European Union leaders are divided over how far to restrict Chinese imports flooding their markets, risking a trade war with Beijing.
EU leaders directed the European Commission to expand the bloc's trade defense toolbox as anxiety over a widening deficit with China — which hit $270 billion last year — threatens to fracture the 27-nation bloc.
"The imbalance has become unsustainable, but we must be careful not to provoke a conflict that would hurt European consumers and exporters alike," said a senior EU diplomat who spoke on condition of anonymity to describe the closed-door talks in Brussels on Thursday.
The EU's trade deficit with China has more than doubled since 2020, driven by a surge in Chinese exports of electric vehicles, solar panels and industrial machinery. Chinese EV exports rose 73% in the first five months of 2026, according to the China Passenger Car Association. Meanwhile, the bloc's industrial production contracted 1.2% in the first quarter, with Germany's manufacturing sector — the most exposed to Chinese competition — shrinking 2.8%.
The stakes are high: China is the EU's second-largest trading partner after the US, with bilateral trade exceeding $850 billion annually. Any escalation risks retaliatory measures from Beijing, which has already shown willingness to target European agricultural products and luxury goods. The European Commission is expected to present its updated trade defense proposals by September.
A Divided Bloc
The consensus gap reflects competing national interests. France and Italy, whose automotive and luxury sectors face direct Chinese competition, have pushed for higher tariffs on Chinese EVs and industrial goods. Paris has advocated for tariffs as high as 25% on Chinese electric vehicles, matching the US rate imposed under President Donald Trump.

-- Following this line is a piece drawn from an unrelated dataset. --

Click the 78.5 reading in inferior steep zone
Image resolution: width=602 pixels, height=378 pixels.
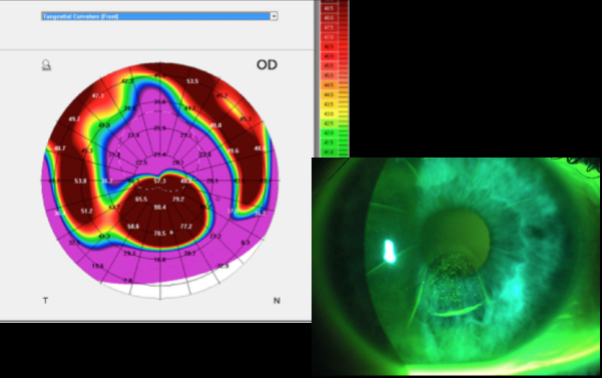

Germany and the Nordic countries have urged restraint. German automakers derive roughly a third of their revenue from China, making them vulnerable to retaliation. Berlin has warned that a full-blown trade war could cost the German economy as much as 0.5% of GDP, according to estimates from the Kiel Institute for the World Economy.
The divisions mirror the EU's response to previous trade disputes, including the 2018 US steel tariffs, when the bloc struggled to maintain a unified position. After the previous escalation in US-China trade tensions in 2019, EU exports to China fell 4% over six months while Chinese shipments to Europe continued rising.
Beijing's Growing Leverage
China has already demonstrated its willingness to use economic tools in response to European pressure. After the EU imposed anti-subsidy duties on Chinese EVs in late 2024, Beijing retaliated by launching an anti-dumping investigation into European brandy imports and restricting exports of key rare earth minerals used in European defense manufacturing.
The geopolitical backdrop has further complicated the calculus. EU foreign policy chief Kaja Kallas this week accused Beijing of being a "decisive enabler" of Russia's war in Ukraine, claiming the Chinese military had trained Russian personnel who later fought in Ukraine — an allegation China's Foreign Ministry dismissed as "slander and smears." The EU separately sanctioned 21 Chinese entities and seven individuals for supporting Russia's military-industrial complex.
The European Commission's forthcoming proposals are expected to include faster anti-subsidy investigations, stricter rules of origin requirements and expanded use of the EU's Anti-Coercion Instrument, which allows the bloc to retaliate against economic pressure from third countries. Any new measures would require approval from a qualified majority of EU member states — a threshold that has proven difficult to reach in previous trade disputes.
This article is for informational purposes only and does not constitute investment advice.